+++ Extract +++

A female diving duo from the UK has completed a mission to dive the UK’s three highest altitude lakes in a mountaineering fundraiser, making them the first all-women team to conquer the challenge.
Sarah Tingey (27) and Rachael Priest (25), both Divemasters from the South West, are the first women to complete the Three Lakes Challenge – a gruelling adventure involving diving lakes in Scotland, England and Wales that was initiated and completed by Monty Halls and Andy Torbet for Help For Heroes in 2007.
The pair finished the challenge in just under 28 hours, narrowly missing their aim of 24 hours, but managed to smash their fundraising target of £1,250 – raising £3,180 for Dorset and Somerset Air Ambulance.
Sarah said: “We actually reached £2,500 as we set off in Scotland which was a great boost. It feels absolutely incredible to have smashed our target. It was probably one of the hardest things I have ever done!
“We are the fastest non-military team and the first all women team ever. The next non-military civilian team to my knowledge completed in 45 hours or so.”
Aside from her training dive at Vobster Quay Inland Diving Centre in Somerset with Rachael, Sarah worked hard to secure sponsors from across University of Bristol where she is studying toward her PhD in Glaciology, through other links in the industry and from friends and family.
“The support from everyone was just mind blowing and was a real push not to bail during the bad weather in Scotland – we got our heads down and got it done,” she added.

+++ Dataset entries +++

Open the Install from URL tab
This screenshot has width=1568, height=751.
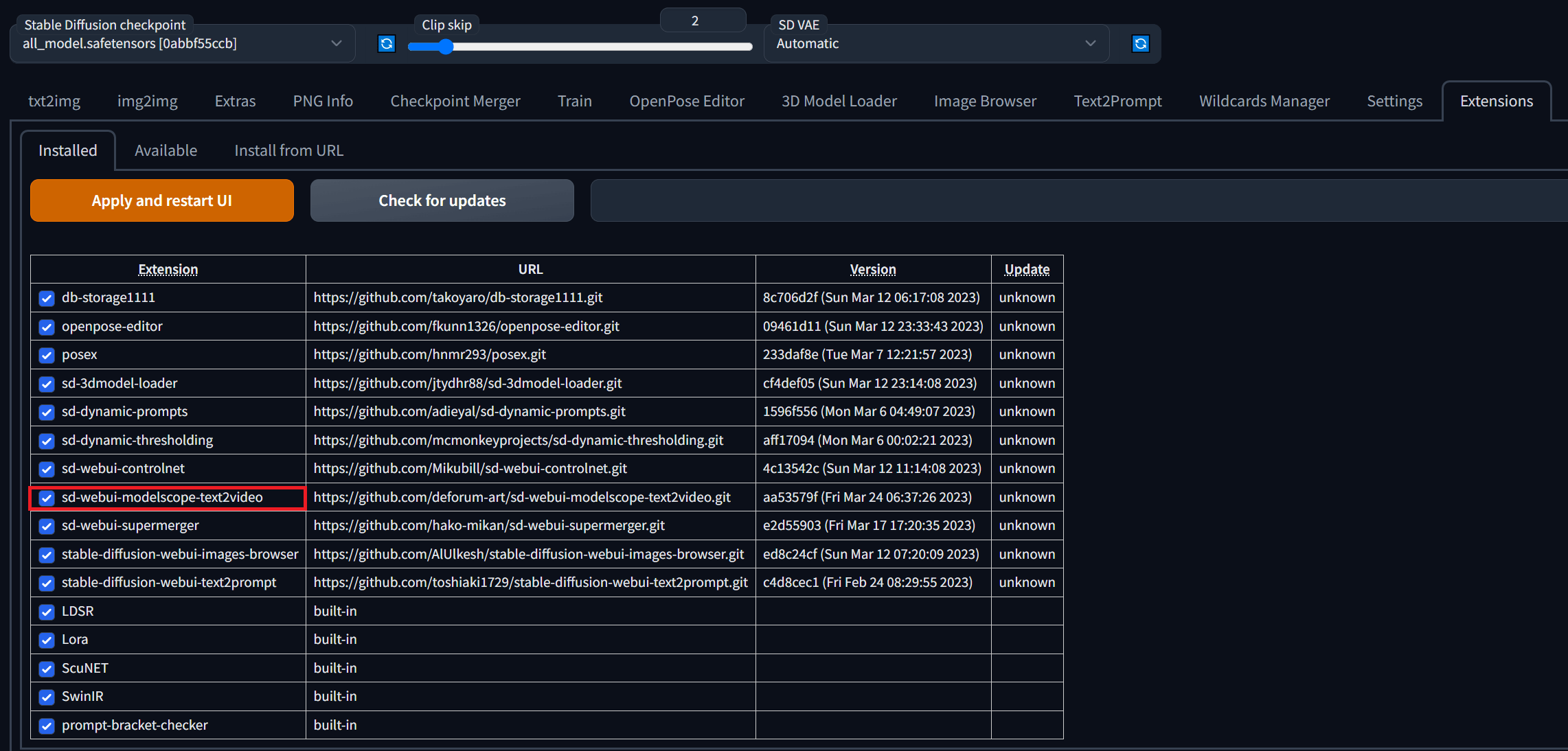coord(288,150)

+++
+++ Dataset entries +++

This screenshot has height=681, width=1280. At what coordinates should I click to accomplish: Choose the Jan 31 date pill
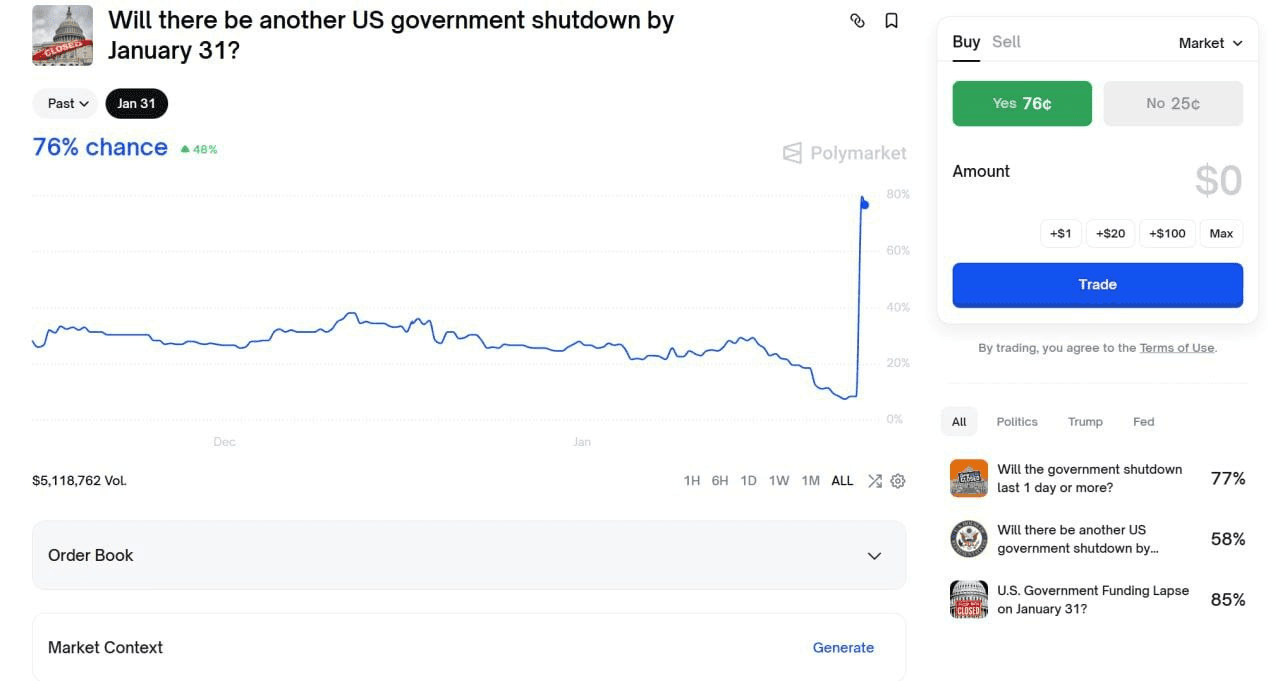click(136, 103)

+++

**Written request 1:** Could you copy the Three Lakes Challenge article from "The pair finished" up to and including "have ever done!"?
**Written request 2:** Can you carry on the Three Lakes Challenge article from the point where it stops?

**Expected output 1:**
The pair finished the challenge in just under 28 hours, narrowly missing their aim of 24 hours, but managed to smash their fundraising target of £1,250 – raising £3,180 for Dorset and Somerset Air Ambulance.
Sarah said: “We actually reached £2,500 as we set off in Scotland which was a great boost. It feels absolutely incredible to have smashed our target. It was probably one of the hardest things I have ever done!

**Expected output 2:**
Sarah and Rachael battled snow, rain and gale force winds in Scotland – their first leg of the tour – navigating icy gullies which affected their schedule, then taking on the 14km route back with 30kg of dive equipment.
“The weather in Scotland was terrible and made us slightly behind schedule after really pushing ourselves to complete the first one,” she said. “14km uphill in those conditions, lumbered with dive kit across boulder fields is not ideal!”
One of the biggest challenges of the whole experience though was lack of energy due to eating on the go, and constantly reassessing the safety of the entire expedition, which they named ‘Mission High Water’.
“We didn’t stop on the entire hike, eating and drinking as we walked. It felt like we were completing a big summit day in Scotland – I was fuelled on jelly-babies, a tip I learnt recently following a trip to The Pyrenees. I think we needed to eat a lot more than we ate.
“I always said the 24 hours would be great but our primary aim was making the money for charity and completing it safely. At times, the thought of cancelling due to the weather did cross my mind, but you just have to breathe, think and then act, putting the pressure of failure to the back of your mind.
“It is far more important to be able to come back and tell the story than not come back at all – or fundraise for our own Mountain Rescue helicopter!” Sarah said.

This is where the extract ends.